The Prodigal Daughter
If you know nothing about how to run a restaurant, you are about to learn as this is a training course from the keyboard of one of the UK’s favourite TV chefs.
The Prodigal Daughter – Prue Leith, Quercus, £19.99
The author of 12 cookbooks, Prue Leith says she started to get stale, so sold her cookery business and moved to the countryside to write. This is her seventh novel and the second in the Food of Love trilogy – though, happily, it can be read stand-alone.
Meet Laura, who has opened a new restaurant in London, and her daughter Angelica who is heading off to Paris to the Ecole Gastronomique. There she learns the first rule of French kitchens… you do not talk to the chef, you only reply – and your only reply is “Oui, chef.”
Despite being from a family of restaurateurs, she starts from the bottom and she will not, absolutely will not, be bullied by her teacher.

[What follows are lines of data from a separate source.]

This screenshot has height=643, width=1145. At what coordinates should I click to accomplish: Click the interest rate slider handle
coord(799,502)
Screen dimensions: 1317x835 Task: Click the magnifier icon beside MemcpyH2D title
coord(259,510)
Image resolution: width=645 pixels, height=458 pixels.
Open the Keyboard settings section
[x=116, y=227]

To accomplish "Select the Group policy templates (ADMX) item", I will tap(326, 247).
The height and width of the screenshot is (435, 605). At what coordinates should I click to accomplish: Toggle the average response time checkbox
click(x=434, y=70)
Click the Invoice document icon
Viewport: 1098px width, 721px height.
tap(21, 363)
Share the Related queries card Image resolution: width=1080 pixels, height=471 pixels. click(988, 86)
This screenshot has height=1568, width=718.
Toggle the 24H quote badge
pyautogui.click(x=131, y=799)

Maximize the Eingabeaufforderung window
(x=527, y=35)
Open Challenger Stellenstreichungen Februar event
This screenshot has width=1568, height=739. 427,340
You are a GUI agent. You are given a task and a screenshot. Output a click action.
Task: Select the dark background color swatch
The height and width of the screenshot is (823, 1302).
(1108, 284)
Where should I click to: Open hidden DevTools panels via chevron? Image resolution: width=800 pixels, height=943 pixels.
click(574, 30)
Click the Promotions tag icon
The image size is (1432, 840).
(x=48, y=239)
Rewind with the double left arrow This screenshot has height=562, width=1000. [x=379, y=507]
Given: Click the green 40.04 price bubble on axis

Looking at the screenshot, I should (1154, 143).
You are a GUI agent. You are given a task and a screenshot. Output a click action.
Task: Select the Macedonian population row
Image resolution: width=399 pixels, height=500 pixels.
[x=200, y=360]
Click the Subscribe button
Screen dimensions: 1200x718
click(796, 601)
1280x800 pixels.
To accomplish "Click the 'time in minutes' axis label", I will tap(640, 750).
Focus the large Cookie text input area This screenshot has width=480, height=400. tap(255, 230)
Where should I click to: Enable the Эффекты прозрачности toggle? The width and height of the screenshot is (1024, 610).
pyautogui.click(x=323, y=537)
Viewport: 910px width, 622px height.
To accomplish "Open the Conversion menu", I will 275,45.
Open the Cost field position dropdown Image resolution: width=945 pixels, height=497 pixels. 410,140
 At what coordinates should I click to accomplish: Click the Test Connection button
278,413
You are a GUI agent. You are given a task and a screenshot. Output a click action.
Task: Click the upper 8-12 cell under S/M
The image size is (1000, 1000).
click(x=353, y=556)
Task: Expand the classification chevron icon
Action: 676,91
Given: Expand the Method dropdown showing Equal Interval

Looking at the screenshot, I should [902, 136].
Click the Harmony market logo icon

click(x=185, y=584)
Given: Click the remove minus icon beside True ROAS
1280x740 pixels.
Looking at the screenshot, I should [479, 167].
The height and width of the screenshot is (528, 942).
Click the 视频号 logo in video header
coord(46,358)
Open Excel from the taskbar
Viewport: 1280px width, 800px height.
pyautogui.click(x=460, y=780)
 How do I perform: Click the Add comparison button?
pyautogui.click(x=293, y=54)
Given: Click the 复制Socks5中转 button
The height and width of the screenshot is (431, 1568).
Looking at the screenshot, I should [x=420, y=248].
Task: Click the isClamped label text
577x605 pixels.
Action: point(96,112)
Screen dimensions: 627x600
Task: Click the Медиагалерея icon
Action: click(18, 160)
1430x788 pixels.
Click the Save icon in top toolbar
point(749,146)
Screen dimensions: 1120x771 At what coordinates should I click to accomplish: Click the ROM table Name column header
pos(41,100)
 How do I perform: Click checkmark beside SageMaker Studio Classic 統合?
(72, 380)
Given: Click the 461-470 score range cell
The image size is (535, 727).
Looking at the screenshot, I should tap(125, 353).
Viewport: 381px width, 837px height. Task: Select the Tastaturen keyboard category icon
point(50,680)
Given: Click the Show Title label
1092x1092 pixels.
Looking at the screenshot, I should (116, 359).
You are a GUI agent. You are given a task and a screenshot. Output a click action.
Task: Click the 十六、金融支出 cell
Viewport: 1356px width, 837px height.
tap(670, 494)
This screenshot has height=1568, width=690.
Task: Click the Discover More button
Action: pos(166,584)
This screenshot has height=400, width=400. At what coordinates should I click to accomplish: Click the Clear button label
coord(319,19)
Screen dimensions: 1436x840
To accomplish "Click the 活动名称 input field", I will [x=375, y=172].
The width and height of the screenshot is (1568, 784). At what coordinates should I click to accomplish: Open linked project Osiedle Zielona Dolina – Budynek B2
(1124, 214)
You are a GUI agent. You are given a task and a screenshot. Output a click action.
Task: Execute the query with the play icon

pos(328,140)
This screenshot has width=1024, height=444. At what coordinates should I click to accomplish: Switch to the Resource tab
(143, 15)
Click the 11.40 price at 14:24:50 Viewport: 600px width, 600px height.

The year is 1968 and the month is May and there is trouble in the air. Not just the student riots, but Angelica’s parents are furious that she has married her no-good cousin.
No matter the events surrounding her, Angelica is falling under the charms of Paris and has managed to win round her teacher and, even the approval of her parents. Life with her feckless cousin, however, has its ups and downs...
As she is pushed more and more into the kitchen, Angelica shows the flair that readers have been hoping for. They are rewarded with titbits of information on cooking techniques – never forget to salt the cucumber slices – and a glimpse of a hopeful future.